Righto, it’s about time I wrote this one up. One of my last deeds at W3C before leaving at the end of 2005, was to begin the specification of an XMPP binding of the SPARQL querying protocol. For the acronym averse, a quick recap. XMPP is the name the IETF give to the Jabber messaging technology. And SPARQL is W3C’s RDF-based approach to querying mixed-up Web data. SPARQL defines a textual query language, an XML result-set format, and a JSON version for good measure. There is also a protocol for interacting with SPARQL databases; this defines an abstract interface, and a binding to HTTP. There is as-yet no official binding to XMPP/Jabber, and existing explorations are flawed. But I’ll argue here, the work is well worth completing.
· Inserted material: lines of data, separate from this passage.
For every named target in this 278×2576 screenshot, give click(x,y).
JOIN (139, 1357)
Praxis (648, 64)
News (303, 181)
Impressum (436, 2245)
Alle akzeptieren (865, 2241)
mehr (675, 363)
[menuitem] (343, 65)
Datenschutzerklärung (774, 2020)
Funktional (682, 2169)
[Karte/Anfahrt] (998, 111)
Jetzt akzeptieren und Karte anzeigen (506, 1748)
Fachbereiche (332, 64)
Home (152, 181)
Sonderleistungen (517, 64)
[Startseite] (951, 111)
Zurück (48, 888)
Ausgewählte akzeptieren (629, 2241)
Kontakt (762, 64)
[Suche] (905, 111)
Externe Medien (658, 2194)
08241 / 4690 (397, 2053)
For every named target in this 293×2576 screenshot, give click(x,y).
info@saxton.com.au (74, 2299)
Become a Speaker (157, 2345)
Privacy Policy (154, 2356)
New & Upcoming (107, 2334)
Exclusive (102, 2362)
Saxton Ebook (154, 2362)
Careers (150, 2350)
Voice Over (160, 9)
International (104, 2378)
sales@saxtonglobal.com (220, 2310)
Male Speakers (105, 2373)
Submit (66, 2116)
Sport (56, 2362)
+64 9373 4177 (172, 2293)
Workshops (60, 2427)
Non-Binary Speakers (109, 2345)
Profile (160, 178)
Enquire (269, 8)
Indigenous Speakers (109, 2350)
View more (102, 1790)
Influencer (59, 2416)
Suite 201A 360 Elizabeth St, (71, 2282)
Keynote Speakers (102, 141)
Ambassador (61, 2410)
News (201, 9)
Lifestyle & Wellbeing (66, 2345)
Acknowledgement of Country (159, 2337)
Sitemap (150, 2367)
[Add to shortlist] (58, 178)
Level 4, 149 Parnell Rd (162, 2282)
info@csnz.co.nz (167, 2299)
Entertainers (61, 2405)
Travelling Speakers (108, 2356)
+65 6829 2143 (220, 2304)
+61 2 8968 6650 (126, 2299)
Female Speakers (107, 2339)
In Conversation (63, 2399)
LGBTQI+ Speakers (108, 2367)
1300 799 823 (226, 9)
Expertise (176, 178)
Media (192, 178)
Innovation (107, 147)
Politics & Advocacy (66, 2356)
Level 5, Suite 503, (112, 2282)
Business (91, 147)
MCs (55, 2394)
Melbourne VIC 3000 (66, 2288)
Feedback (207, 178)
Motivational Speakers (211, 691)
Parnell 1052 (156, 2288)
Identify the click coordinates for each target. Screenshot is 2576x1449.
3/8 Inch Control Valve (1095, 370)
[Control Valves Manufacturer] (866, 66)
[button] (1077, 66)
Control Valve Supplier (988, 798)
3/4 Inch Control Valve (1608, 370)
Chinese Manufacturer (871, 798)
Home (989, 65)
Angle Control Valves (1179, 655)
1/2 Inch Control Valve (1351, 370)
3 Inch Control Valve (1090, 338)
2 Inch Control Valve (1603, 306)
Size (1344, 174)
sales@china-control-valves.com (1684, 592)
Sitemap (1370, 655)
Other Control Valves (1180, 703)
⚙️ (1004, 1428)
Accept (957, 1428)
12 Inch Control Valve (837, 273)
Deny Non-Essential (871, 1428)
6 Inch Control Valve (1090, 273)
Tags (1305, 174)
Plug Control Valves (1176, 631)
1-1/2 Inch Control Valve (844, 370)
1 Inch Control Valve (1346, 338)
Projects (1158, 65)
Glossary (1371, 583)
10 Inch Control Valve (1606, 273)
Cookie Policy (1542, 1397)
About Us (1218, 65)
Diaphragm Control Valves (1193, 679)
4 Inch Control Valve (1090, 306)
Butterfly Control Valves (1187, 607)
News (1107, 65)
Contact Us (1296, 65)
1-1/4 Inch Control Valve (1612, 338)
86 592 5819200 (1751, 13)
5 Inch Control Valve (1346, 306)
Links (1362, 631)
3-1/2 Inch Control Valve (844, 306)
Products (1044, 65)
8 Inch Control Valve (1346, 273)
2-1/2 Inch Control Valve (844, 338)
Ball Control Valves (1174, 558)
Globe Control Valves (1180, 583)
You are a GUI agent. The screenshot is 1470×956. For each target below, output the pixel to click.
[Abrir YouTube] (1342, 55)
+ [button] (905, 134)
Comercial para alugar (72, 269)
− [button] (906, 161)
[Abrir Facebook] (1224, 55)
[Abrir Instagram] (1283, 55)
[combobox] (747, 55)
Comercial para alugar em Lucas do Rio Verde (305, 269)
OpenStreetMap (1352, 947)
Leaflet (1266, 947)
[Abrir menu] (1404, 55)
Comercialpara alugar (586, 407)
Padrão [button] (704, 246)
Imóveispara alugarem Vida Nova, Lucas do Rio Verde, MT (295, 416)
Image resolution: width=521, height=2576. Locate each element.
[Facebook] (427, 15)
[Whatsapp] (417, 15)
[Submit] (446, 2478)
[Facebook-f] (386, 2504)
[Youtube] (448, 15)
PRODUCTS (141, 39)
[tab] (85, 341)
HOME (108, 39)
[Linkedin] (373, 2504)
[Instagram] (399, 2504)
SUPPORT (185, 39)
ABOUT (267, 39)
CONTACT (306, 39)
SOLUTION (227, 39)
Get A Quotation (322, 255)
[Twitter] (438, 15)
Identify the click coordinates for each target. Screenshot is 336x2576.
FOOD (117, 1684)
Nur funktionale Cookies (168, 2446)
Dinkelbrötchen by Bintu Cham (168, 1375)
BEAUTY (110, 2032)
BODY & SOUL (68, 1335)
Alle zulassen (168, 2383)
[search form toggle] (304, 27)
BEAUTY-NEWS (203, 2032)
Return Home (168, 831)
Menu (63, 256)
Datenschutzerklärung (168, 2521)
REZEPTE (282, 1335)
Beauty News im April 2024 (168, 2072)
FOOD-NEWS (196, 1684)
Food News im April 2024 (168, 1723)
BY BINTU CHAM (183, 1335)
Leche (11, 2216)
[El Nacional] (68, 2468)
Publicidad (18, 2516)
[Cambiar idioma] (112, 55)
So what do we have so far? Back in 2005, I was working in Java, Chris Schmidt in Python, and Steve Harris in Perl. Chris has a nice writeup of one of the original variants I’d proposed, which came out of my discussions with Peter St Andre. Chris also beat me in the race to have a working implementation, though I’ll attribute this to Python’s advantages over Java ;)
I won’t get bogged down in the protocol details here, except to note that Peter advised us to use IQ stanzas. That existing work has a few slight variants on the idea of sending a SPARQL query in one IQ packet, and returning all the results within another, and that this isn’t quite deployable as-is. When the result set is too big, we can run into practical (rather than spec-mandated) limits at the server-to-server layers. For example, Peter mentioned that jabber.org had a 65k packet limit. At SGFoo last week, someone suggested sending the results as an attachment instead; apparently this one of the uncountably many extension specs produced by the energetic Jabber community. The 2005 work was also somewhat partial, and didn’t work out the detail of having a full binding (eg. dealing with default graphs, named graphs etc).
That said, I think we’re onto something good. I’ll talk through the Java stuff I worked on, since I know it best. The code uses Ignite Online’s Smack API. I have published rough Java code that can communicate with instances of itself across Jabber. This was last updated July 2007, when I fixed it up to use more recent versions of Smack and Jena. I forget if the code to parse out query results from the responses was completed, but it does at least send SPARQL XML results back through the XMPP network.
So why is this interesting?
- SPARQLing over XMPP can cut through firewalls/NAT and talk to data on the desktop
- SPARQLing over XMPP happens in a social environment; queries are sent from and to Jabber addresses, while roster information is available which could be used for access control at various levels of granularity
- XMPP is well suited for async interaction; stored queries could return results days or weeks later (eg. job search)
- The DISO project is integrating some PHP XMPP code with WordPress; SparqlPress is doing same with SPARQL
Both SPARQL and XMPP have mechanisms for batched results, it isn’t clear which, if either, to use here.
XMPP also has some service discovery mechanisms; I hope we’ll wire up a way to inspect each party on a buddylist roster, to see who has SPARQL data available. I made a diagram of this last summer, but no code to go with it yet. There is also much work yet to do on access control systems for SPARQL data, eg. using oauth. It is far from clear how to integrate SPARQL-wide ideas on that with the specific possibilities offered within an XMPP binding. One idea is for SPARQL-defined FOAF groups to be used to manage buddylist rosters, “friend groups”.
Where are we with code? I have a longer page in FOAF SVN for the Jqbus Java stuff, and a variant on this writeup (includes better alt text for the images and more detail). The Java code is available for download. Chris’s Python code is still up on his site. I doubt any of these can currently talk to each other properly, but they show how to deal with XMPP in different languages, which is useful in itself. For Perl people, I’ve uploaded a copy of Steve’s code.
The Java stuff has a nice GUI for debugging, thanks to Smack. I just tried a copy. Basically I can run a client and a server instance from the same filetree, passing it my LiveJournal and Google Talk jabber account details. The screenshot here shows the client on the left having the XML-encoded SPARQL results, and the server on the right displaying the query that arrived. That’s about it really. Nothing else ought to be that different from normal SPARQL querying, except that it is being done in an infrastructure that is more socially-grounded and decentralised than the classic HTTP Web service model.